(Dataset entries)
***
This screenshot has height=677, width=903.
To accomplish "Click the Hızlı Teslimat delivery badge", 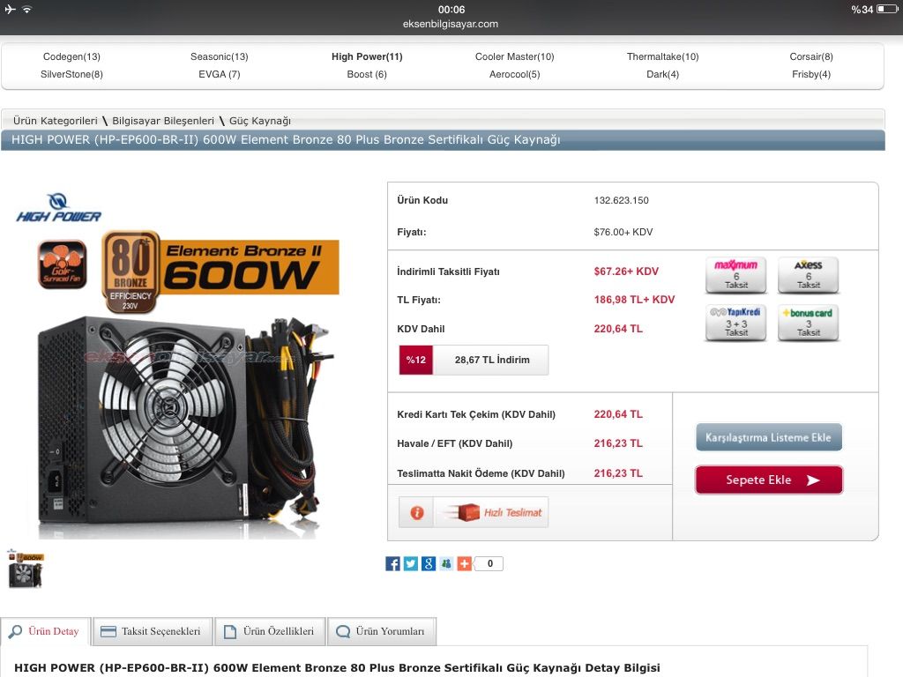I will point(491,512).
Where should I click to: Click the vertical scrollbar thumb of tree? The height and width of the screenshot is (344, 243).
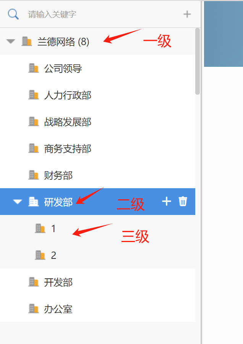(x=198, y=61)
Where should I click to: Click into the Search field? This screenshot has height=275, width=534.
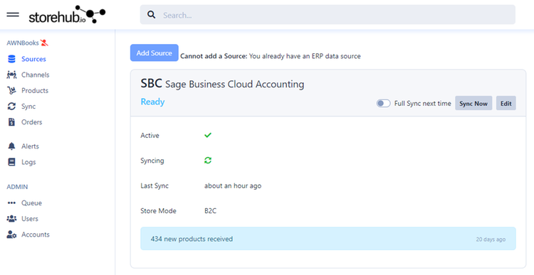click(x=328, y=15)

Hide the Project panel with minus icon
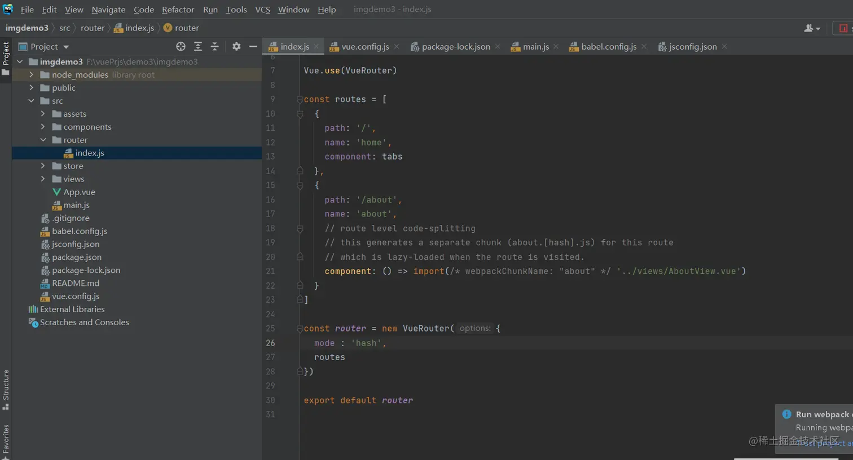[253, 47]
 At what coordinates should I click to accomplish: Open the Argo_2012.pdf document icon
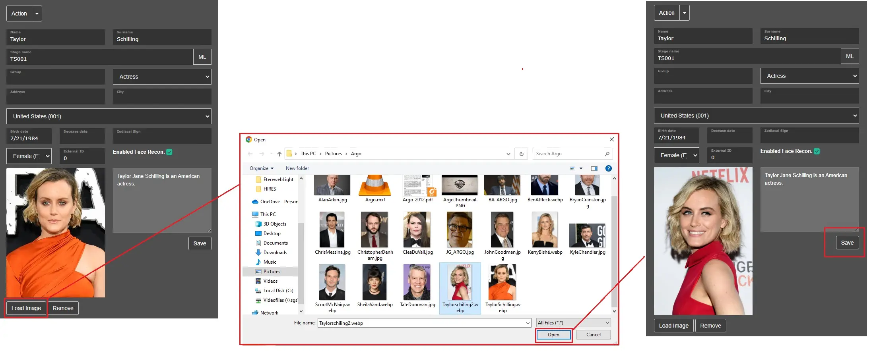point(417,186)
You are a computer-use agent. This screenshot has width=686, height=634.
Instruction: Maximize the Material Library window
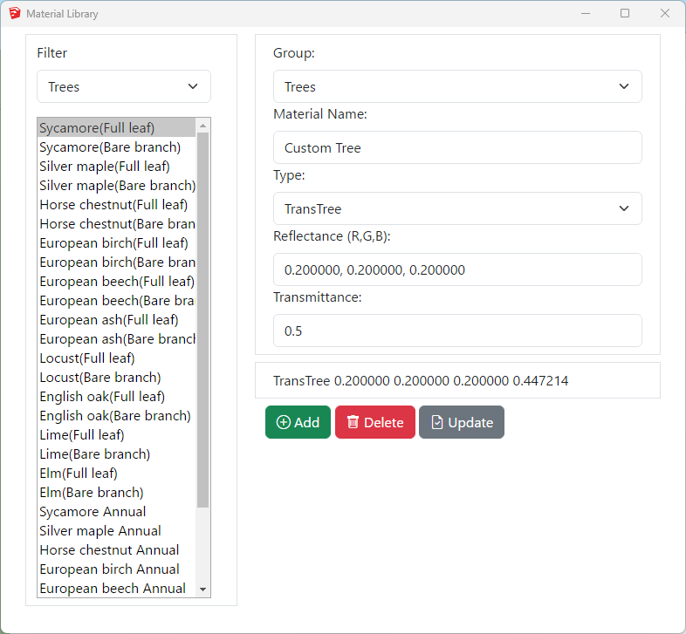coord(625,14)
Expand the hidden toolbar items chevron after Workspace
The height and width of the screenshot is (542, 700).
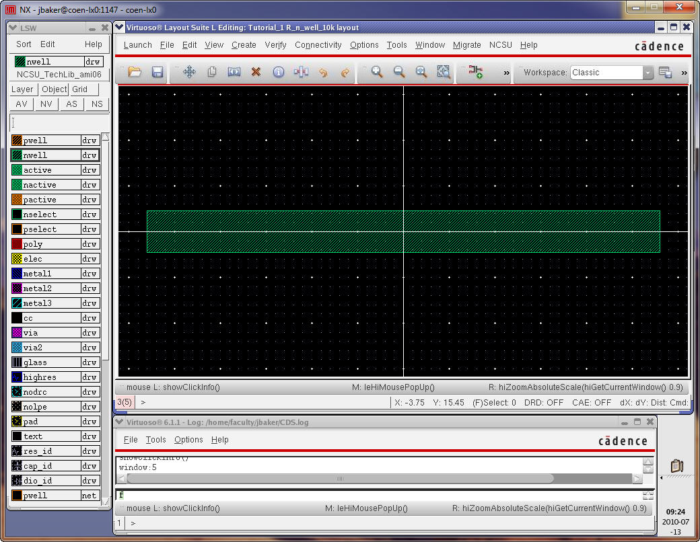[x=684, y=73]
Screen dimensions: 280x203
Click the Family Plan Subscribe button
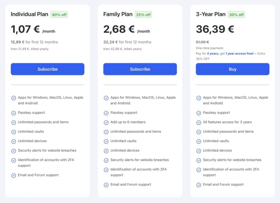pyautogui.click(x=140, y=69)
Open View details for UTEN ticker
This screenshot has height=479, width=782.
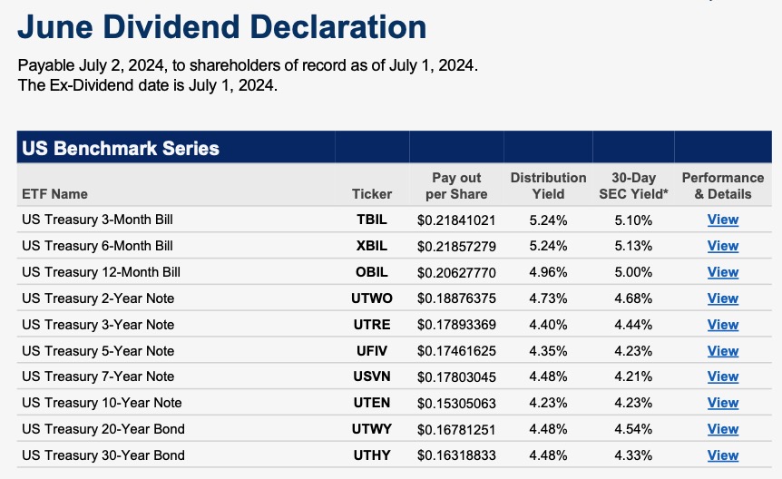723,403
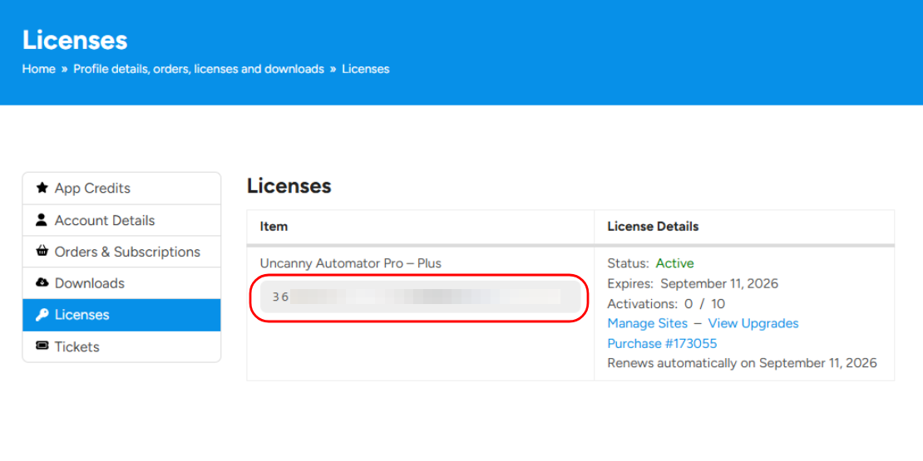The image size is (923, 461).
Task: Click the ticket icon beside Tickets
Action: tap(42, 346)
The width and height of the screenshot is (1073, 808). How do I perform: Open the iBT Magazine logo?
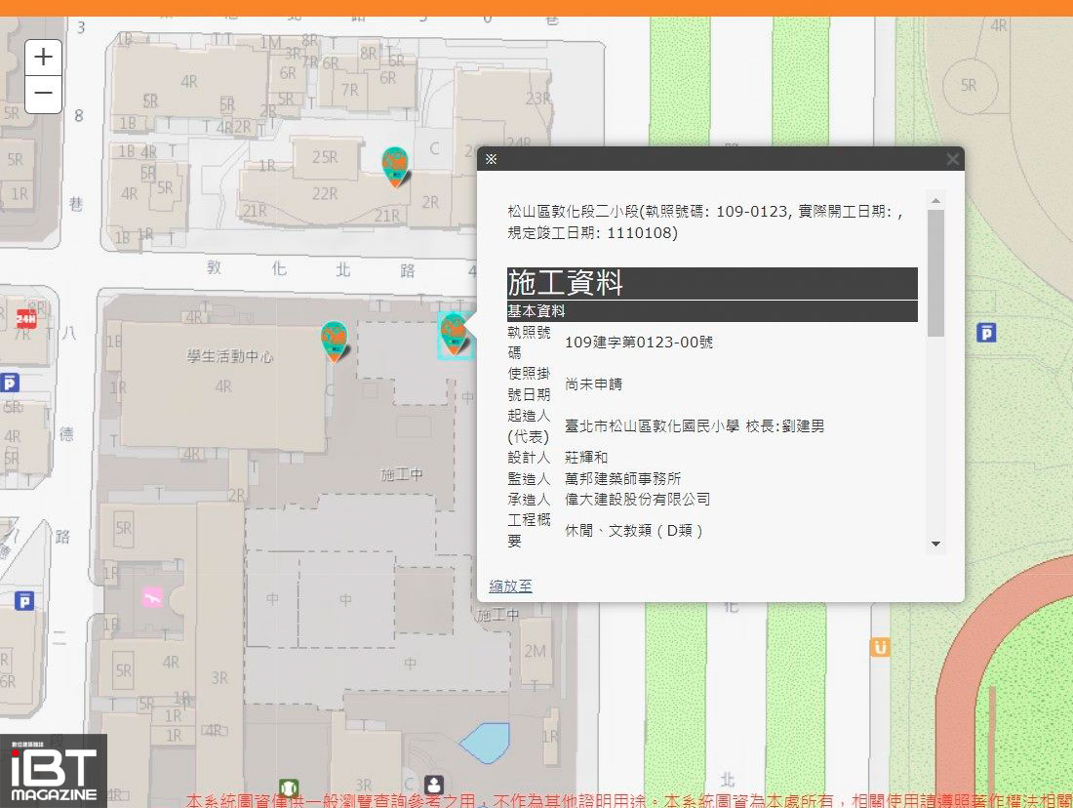54,771
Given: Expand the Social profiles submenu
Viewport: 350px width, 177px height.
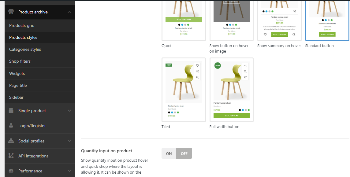Looking at the screenshot, I should tap(69, 141).
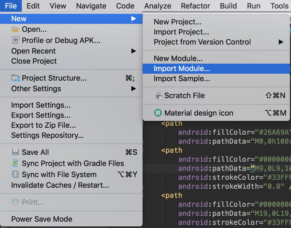Click Export to Zip File...
The image size is (291, 228).
(44, 125)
***
→ What the exercise asks: Make an exact copy of the lines above, beginning with the line with "Expand the hidden" and ending with the line with "Given: Expand the Social profiles submenu", and keep the pictures out of it.

→ Written answer:
Expand the hidden toolbar items chevron after Workspace
The height and width of the screenshot is (542, 700).
[x=684, y=73]
Screen dimensions: 280x203
Click the Family Plan Subscribe button
pyautogui.click(x=140, y=69)
Open View details for UTEN ticker
This screenshot has height=479, width=782.
723,403
The image size is (923, 461).
Task: Click the ticket icon beside Tickets
Action: tap(42, 346)
The width and height of the screenshot is (1073, 808). How do I perform: Open the iBT Magazine logo?
54,771
Given: Expand the Social profiles submenu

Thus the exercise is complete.